Durch die Zusammenarbeit mit Euforia erhofft sich Postfinance Impulse für die Anpassung des Management- und Führungsverständnisses an eine Welt, die sich durch hohe Dynamik, Komplexität und Unsicherheit auszeichnet.

Es geht um Agilität, wobei dieses Wort niemand mehr hören mag. Entsprechend wurden die Ziele von Postfinance präziser formuliert: «Das Programm dient dazu, das Denken vernetzter zu gestalten, Silos aufzubrechen und vermehrt im Sinne des gesamten Unternehmens zu denken», erklärt Valérie Schelker, Leiterin Arbeitswelt bei Postfinance. «Der Austausch in heterogenen, hierarchieübergreifenden Gruppen soll die Zusammenarbeit über Bereichsgrenzen hinweg stärken. Themen, die für Postfinance relevant sind, sollen bereichsübergreifend bearbeitet werden. Dazu gehören auch der soziale Aspekt, die Beziehungspflege und das Network­ing ebenso wie der Anlass selber.»

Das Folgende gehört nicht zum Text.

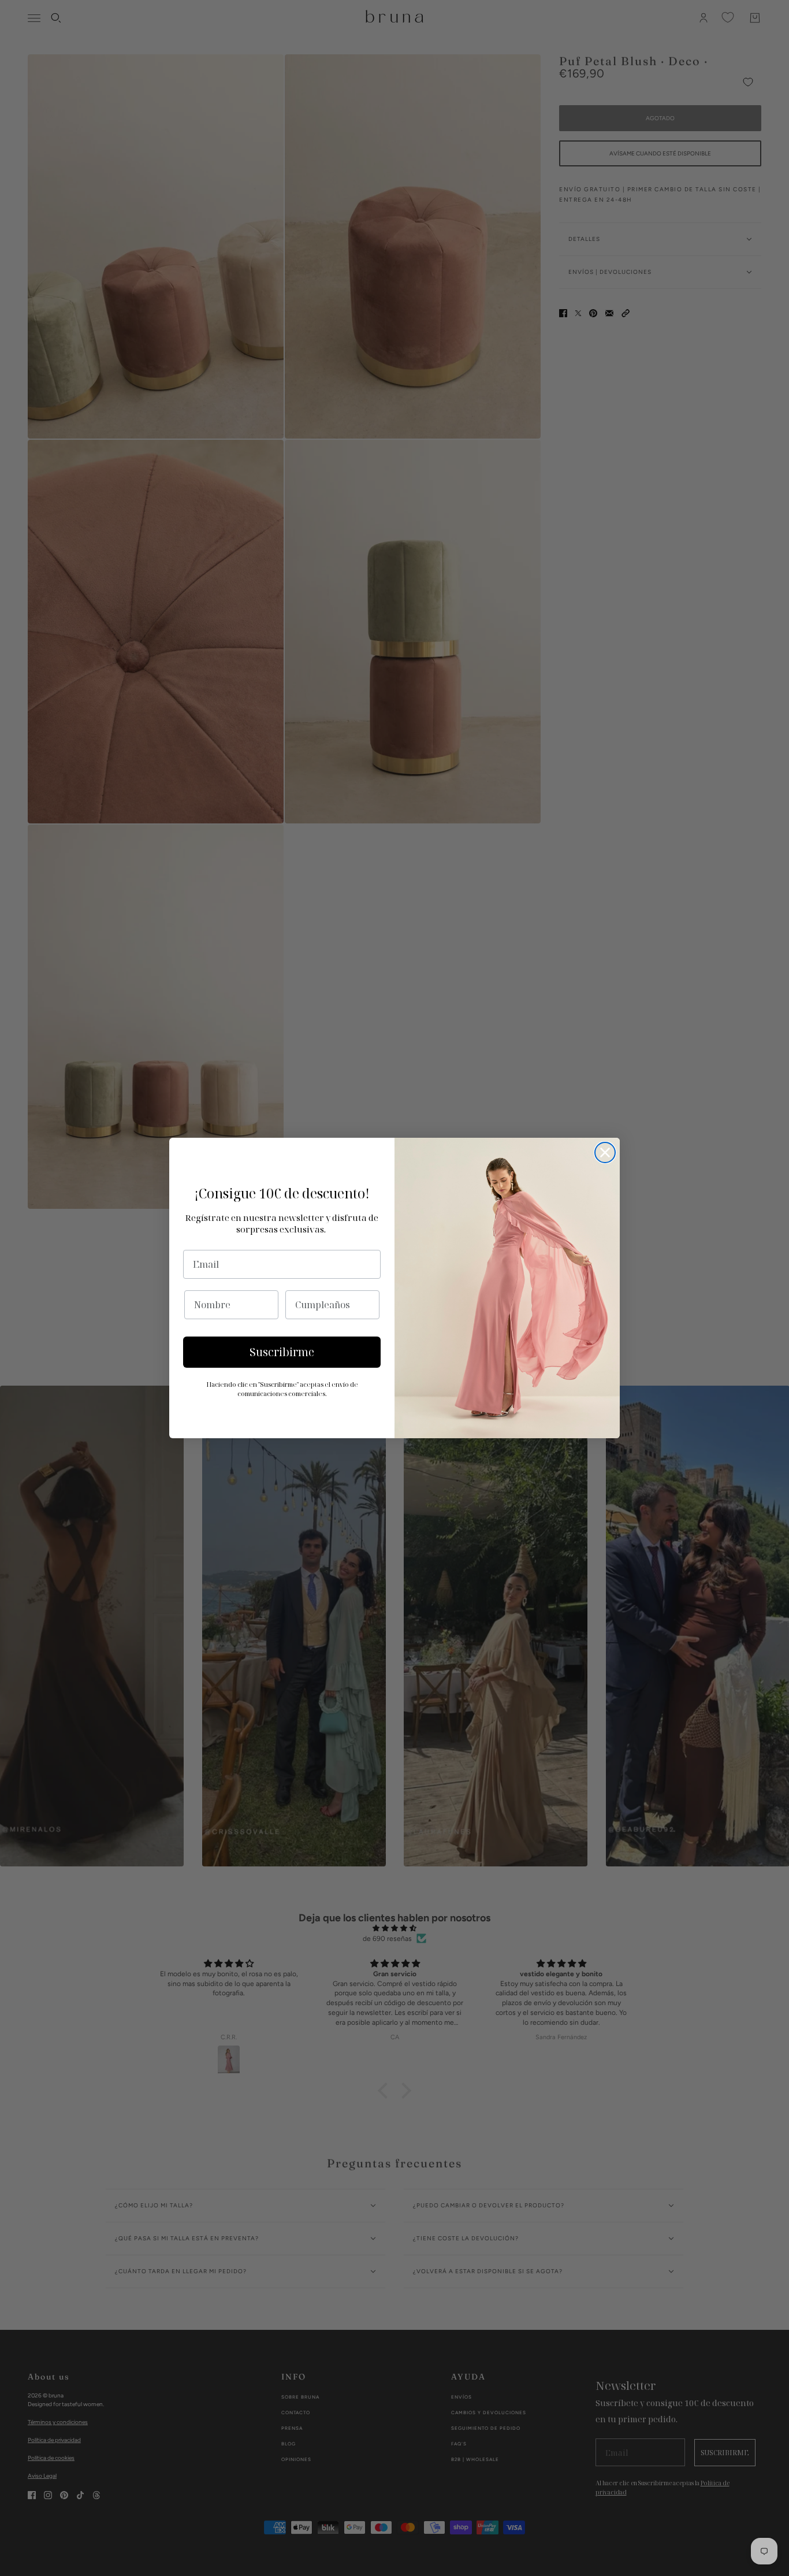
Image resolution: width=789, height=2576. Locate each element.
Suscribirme (282, 1352)
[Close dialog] (605, 1152)
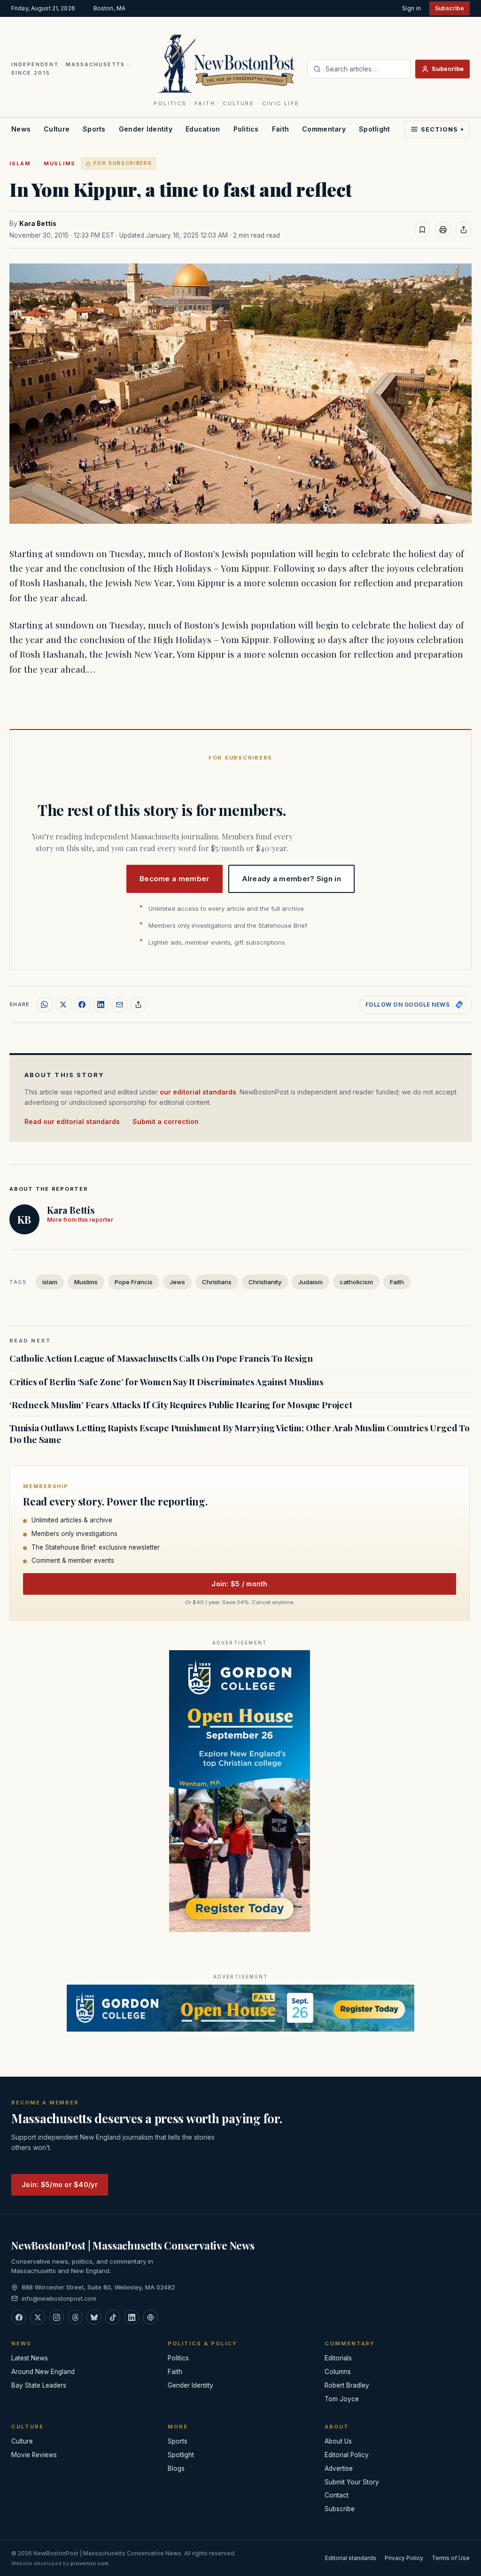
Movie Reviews (34, 2455)
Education (203, 129)
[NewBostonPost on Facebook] (18, 2317)
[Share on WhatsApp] (45, 1005)
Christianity (264, 1282)
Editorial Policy (347, 2455)
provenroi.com (89, 2563)
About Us (338, 2441)
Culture (57, 129)
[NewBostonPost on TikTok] (112, 2317)
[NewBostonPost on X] (37, 2317)
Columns (338, 2371)
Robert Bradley (347, 2385)
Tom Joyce (342, 2399)
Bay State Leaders (38, 2385)
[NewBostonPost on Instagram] (56, 2317)
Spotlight (374, 129)
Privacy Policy (404, 2557)
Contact (337, 2495)
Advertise (339, 2468)
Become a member (174, 878)
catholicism (356, 1282)
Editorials (338, 2358)
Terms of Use (451, 2557)
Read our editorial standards (72, 1121)
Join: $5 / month (239, 1584)
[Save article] (422, 230)
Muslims (60, 163)
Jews (177, 1282)
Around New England (43, 2371)
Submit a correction (165, 1121)
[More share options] (139, 1005)
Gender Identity (145, 129)
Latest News (29, 2358)
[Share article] (464, 230)
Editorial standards (350, 2557)
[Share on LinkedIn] (101, 1005)
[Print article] (443, 230)
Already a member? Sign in (291, 878)
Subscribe (449, 8)
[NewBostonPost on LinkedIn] (131, 2317)
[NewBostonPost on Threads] (75, 2317)
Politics (246, 129)
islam (20, 163)
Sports (94, 129)
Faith (280, 129)
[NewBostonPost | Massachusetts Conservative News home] (227, 63)
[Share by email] (120, 1005)
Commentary (324, 129)
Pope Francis (134, 1282)
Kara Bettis (37, 223)
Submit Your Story (352, 2482)
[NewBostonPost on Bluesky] (93, 2317)
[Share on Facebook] (82, 1005)
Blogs (176, 2468)
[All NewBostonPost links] (150, 2317)
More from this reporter (80, 1219)
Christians (217, 1282)
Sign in (411, 8)
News (21, 129)
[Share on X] (63, 1005)
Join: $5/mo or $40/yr (60, 2184)
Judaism (310, 1282)
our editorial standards (198, 1092)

An einem Donnerstagabend im Februar ist es dann soweit: Dreissig Unter-30-Jährige sitzen an Tischen im Atrium des Hauptsitzes von Post­finance. Die nächsten drei Tagen werden sie zusammen mit dem oberen Kader verbringen und gemeinsam Herausforderungen und Chancen der digitalen Zukunft diskutieren. Auch der Chef ist dabei, in Turnschuhen und Kapuzenpulli. Doch so lässig der Auftritt, so klar ist der Auftrag von Hansruedi Köng: «Wir wollen bei digitalen Innovationen führend sein.»

Wirkung durch neue Regeln

«Wenn Euforia und eine Bank aufeinandertreffen, provoziert das zwangsläufig einen Kulturclash», sagt Tanja Lipak, eine der Facilitators von Postfinance. «Euforia will mit minimalem Aufwand maximale Wirkung erzielen. Schnelle Ergebnisse stehen vor Perfektion. Bei uns ist das anders. Die Differenzen mussten wir zuerst ausbügeln.» Doch beide Seiten gingen aufeinander zu, im Vordergrund stand das Miteinander. Beim Abschlussapéro sagte mir einer der Vertreter von Euforia, er hätte völlig vergessen, dass er es mit einer Bank zu tun gehabt habe. Vielleicht ist Postfinance eben auch keine Bank im herkömmlichen Sinne, sondern vielmehr ein digitales Innovationszentrum. Für Tanja Lipak war das unkomplizierte Aufeinanderzugehen entscheidend. «Der heimliche Erfolgsfaktor war, von Beginn an zu vermitteln, dass während dieser Tage andere Regeln als im Tagesgeschäft gelten. Deshalb war es uns ein Anliegen, die Bereitschaft und die Selbstverpflichtung der Teilnehmenden abzuholen, in diesen Tagen anders zu sein, zu denken und zu handeln.»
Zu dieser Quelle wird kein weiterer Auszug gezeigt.